| SELECTED EXCERPT |

** Start **

If you write software for your research, you have most likely had the experience of looking at your code and realizing it has become a tangled mess. Perhaps it has even gotten to the point where you, the original author, have a hard time remembering how all the pieces fit together. Don’t despair! This is perfectly natural in research software; it is just time to refactor.
What is Refactoring?
Code refactoring is the process of restructuring existing computer code without changing its external behavior in order to make it easier to understand, reason about, or extend. Much has been written about refactoring in software engineering and computer science. The term itself has been in use since at least the early 1990s, and the canonical reference, “Refactoring: Improving the design of existing code” by Martin Fowler, was published in 2001. Fowler even maintains a catalog of the specific types of code transformations that are considered refactorings. (Note that though I use the term “refactoring” in this post, the contents here also apply to a broader set of code cleaning and restructuring techniques that go beyond these atomic code transformations.)
Why Is Refactoring Important for Researchers?
On the surface, it can seem hard to justify spending time working on your code only to have it do the exact same thing at the end of the day. Imagine being a student and explaining to an advisor that you have produced no new results but rather have been spending your time making nebulous “improvements” to your code! However, such code restructuring is an investment that will make future development easier. The longer the lifetime of a piece of software and the more people that need to read and modify it, the more important refactoring becomes. In fact, I argue that computational scientists in particular should view refactoring as a valuable and even inherent part of research software development. There are two reasons for this:
- Scientists often don’t know what the code they are writing is supposed to do before they write it. For example, when reducing or modeling data, there may be peculiarities in the data that only become apparent after some analysis. The model or algorithm must then be improved to better describe the data or otherwise deal with the peculiarities. New requirements often mean that the way the code was originally structured is no longer optimal, and the code should be restructured rather than tacking on new functionality to an existing structure that wasn’t designed to handle it.
- Research software often implements novel algorithms or applies existing algorithms to new problems. Software readability is always important, but this aspect of research software makes readability paramount: the fine details of algorithm implementation are very often important, and unless you have very detailed documentation, the only way to understand exactly what the code is doing is by reading it. If you are working in a collaboration or publishing your code, maximizing understandability will pay dividends in the long term: other researchers will be more likely to reuse the code rather than throwing up their hands and starting over because they can’t understand it. Even if your future self is the only one who will read the code, it can be a good investment now to spend time improving readability so you don’t throw up your hands and start over.

** End **

| RECORD EXCERPTS |
** Start **

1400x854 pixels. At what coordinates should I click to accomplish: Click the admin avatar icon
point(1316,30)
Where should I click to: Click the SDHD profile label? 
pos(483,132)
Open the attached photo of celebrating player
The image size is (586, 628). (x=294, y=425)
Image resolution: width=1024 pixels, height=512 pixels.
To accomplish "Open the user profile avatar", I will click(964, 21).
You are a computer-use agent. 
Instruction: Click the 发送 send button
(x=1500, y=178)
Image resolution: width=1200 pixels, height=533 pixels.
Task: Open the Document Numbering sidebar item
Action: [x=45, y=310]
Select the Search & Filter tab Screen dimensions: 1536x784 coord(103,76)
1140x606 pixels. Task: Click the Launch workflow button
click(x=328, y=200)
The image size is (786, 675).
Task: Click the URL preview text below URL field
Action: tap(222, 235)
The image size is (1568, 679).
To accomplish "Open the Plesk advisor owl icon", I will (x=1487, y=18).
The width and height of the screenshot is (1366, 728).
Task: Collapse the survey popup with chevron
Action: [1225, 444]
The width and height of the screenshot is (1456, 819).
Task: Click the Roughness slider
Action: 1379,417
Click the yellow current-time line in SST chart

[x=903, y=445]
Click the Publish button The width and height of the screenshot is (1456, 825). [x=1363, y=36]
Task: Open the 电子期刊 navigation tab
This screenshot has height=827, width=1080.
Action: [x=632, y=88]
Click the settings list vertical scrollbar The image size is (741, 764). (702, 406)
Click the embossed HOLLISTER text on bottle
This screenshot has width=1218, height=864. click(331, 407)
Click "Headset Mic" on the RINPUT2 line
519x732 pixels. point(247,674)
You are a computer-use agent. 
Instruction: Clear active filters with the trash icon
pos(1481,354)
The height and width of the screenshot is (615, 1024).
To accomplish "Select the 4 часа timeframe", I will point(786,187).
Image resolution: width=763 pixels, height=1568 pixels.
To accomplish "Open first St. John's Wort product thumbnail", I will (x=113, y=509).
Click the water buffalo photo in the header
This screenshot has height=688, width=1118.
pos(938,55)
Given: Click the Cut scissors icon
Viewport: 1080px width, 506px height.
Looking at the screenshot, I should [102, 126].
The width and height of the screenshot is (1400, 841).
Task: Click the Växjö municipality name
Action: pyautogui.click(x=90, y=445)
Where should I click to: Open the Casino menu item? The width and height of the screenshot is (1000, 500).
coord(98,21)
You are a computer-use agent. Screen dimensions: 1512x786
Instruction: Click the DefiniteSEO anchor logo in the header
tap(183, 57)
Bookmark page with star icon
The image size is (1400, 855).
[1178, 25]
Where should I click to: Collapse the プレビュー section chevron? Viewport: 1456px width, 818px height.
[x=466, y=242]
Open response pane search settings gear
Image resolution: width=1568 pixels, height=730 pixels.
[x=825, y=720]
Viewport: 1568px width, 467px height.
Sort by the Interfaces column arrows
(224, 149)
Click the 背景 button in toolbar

** End **

| TO-DO LIST |
a: From the refactoring article, copy the passage between "Code refactoring is" and "Important for Researchers?", inclusive, word for word.
b: Arrange the rows as a numbered list, skipping blank lines, starting with the first row and ending with the line holding "Action: [x=45, y=310]", inclusive.
The rows have nothing to do with the refactoring article.

| THE RESULTS |
a:
Code refactoring is the process of restructuring existing computer code without changing its external behavior in order to make it easier to understand, reason about, or extend. Much has been written about refactoring in software engineering and computer science. The term itself has been in use since at least the early 1990s, and the canonical reference, “Refactoring: Improving the design of existing code” by Martin Fowler, was published in 2001. Fowler even maintains a catalog of the specific types of code transformations that are considered refactorings. (Note that though I use the term “refactoring” in this post, the contents here also apply to a broader set of code cleaning and restructuring techniques that go beyond these atomic code transformations.)
Why Is Refactoring Important for Researchers?

b:
1. 1400x854 pixels. At what coordinates should I click to accomplish: Click the admin avatar icon
2. point(1316,30)
3. Where should I click to: Click the SDHD profile label? 
4. pos(483,132)
5. Open the attached photo of celebrating player
6. The image size is (586, 628). (x=294, y=425)
7. Image resolution: width=1024 pixels, height=512 pixels.
8. To accomplish "Open the user profile avatar", I will click(964, 21).
9. You are a computer-use agent. 
10. Instruction: Click the 发送 send button
11. (x=1500, y=178)
12. Image resolution: width=1200 pixels, height=533 pixels.
13. Task: Open the Document Numbering sidebar item
14. Action: [x=45, y=310]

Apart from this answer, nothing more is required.